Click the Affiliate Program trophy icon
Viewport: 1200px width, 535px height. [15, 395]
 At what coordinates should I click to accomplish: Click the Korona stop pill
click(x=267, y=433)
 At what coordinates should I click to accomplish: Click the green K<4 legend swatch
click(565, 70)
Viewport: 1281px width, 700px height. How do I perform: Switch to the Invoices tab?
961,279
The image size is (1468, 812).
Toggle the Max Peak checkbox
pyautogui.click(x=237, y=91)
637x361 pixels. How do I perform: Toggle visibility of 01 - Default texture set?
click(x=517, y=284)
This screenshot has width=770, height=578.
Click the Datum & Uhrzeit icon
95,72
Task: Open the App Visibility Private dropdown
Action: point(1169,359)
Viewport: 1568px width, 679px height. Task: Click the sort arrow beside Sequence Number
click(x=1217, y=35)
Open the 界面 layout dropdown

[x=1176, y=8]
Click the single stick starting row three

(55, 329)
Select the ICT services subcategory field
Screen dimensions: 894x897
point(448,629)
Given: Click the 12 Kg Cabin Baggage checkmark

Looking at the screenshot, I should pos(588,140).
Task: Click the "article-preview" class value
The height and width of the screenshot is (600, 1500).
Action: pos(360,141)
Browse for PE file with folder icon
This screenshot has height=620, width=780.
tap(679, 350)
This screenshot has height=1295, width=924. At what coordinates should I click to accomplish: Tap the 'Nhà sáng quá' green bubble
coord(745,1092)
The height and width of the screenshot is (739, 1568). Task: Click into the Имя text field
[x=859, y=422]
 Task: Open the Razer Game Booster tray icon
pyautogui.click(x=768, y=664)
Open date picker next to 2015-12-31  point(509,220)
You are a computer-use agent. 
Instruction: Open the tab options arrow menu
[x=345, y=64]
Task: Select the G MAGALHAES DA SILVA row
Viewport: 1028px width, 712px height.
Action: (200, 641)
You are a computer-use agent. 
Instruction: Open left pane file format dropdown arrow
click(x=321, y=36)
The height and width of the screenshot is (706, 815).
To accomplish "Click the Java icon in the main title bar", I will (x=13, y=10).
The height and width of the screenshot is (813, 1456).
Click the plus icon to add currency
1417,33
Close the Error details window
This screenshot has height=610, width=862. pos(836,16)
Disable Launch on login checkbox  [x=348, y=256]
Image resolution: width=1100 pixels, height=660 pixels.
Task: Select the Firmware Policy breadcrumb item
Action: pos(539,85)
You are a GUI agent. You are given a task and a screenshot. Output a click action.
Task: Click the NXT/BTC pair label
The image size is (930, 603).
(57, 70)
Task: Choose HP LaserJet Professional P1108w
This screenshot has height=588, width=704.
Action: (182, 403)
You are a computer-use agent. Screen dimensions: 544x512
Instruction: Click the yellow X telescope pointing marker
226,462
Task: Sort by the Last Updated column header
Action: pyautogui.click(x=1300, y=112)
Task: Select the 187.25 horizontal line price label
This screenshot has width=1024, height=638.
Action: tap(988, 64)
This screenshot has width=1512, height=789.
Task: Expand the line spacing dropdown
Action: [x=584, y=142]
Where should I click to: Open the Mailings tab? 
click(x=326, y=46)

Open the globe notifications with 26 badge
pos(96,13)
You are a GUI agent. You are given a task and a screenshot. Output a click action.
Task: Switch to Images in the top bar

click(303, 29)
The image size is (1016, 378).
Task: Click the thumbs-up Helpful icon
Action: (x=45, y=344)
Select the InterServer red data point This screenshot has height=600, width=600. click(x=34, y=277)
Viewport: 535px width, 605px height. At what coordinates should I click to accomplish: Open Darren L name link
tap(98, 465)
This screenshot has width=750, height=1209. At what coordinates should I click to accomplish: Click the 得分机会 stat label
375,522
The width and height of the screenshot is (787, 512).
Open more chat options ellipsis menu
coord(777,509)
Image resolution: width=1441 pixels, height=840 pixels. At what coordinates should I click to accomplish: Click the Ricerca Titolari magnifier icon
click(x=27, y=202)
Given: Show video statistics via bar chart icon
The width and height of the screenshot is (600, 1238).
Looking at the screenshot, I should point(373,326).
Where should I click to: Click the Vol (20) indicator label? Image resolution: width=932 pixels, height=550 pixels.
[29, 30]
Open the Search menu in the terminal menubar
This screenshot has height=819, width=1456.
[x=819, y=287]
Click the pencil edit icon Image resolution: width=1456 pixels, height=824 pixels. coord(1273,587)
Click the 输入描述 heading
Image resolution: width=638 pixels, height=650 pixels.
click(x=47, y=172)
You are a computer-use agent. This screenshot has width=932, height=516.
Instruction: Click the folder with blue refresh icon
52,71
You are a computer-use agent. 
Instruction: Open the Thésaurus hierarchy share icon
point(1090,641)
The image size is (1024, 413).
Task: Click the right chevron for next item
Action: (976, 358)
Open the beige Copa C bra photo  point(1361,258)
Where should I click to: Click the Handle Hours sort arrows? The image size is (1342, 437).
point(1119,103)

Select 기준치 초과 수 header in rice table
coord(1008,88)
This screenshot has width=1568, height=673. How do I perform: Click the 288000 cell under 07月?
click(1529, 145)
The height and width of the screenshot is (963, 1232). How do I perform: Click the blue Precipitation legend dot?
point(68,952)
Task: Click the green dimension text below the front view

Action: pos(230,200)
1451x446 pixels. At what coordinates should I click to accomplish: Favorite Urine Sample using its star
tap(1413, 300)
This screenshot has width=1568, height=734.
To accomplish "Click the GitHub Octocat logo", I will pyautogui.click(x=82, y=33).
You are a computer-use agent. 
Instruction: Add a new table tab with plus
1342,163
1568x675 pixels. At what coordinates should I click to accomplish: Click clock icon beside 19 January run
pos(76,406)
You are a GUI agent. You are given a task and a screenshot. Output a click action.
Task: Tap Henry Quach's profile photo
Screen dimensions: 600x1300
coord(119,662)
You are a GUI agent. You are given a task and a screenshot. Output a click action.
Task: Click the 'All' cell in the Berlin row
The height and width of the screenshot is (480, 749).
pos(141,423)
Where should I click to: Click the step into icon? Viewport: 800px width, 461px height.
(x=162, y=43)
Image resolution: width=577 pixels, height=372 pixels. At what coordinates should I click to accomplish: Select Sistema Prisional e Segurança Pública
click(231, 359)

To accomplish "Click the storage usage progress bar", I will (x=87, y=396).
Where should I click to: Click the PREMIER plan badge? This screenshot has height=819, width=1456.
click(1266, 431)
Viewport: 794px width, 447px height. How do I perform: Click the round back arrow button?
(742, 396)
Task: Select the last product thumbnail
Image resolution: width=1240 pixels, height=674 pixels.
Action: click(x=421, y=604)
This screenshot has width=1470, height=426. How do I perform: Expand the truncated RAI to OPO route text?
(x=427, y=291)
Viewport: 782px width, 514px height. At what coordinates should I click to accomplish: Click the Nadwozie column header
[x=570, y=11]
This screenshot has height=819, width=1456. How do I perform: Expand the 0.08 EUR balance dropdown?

**TASK REQUIREMENTS:** What you give back should be exactly the lines of the entries above from the one containing "The height and width of the screenshot is (480, 749)." to the end, and nothing more.

**WRITTEN SOLUTION:**
The height and width of the screenshot is (480, 749).
pos(141,423)
Where should I click to: Click the step into icon? Viewport: 800px width, 461px height.
(x=162, y=43)
Image resolution: width=577 pixels, height=372 pixels. At what coordinates should I click to accomplish: Select Sistema Prisional e Segurança Pública
click(231, 359)

To accomplish "Click the storage usage progress bar", I will (x=87, y=396).
Where should I click to: Click the PREMIER plan badge? This screenshot has height=819, width=1456.
click(1266, 431)
Viewport: 794px width, 447px height. How do I perform: Click the round back arrow button?
(742, 396)
Task: Select the last product thumbnail
Image resolution: width=1240 pixels, height=674 pixels.
Action: click(x=421, y=604)
This screenshot has width=1470, height=426. How do I perform: Expand the truncated RAI to OPO route text?
(x=427, y=291)
Viewport: 782px width, 514px height. At what coordinates should I click to accomplish: Click the Nadwozie column header
[x=570, y=11]
This screenshot has height=819, width=1456. How do I perform: Expand the 0.08 EUR balance dropdown?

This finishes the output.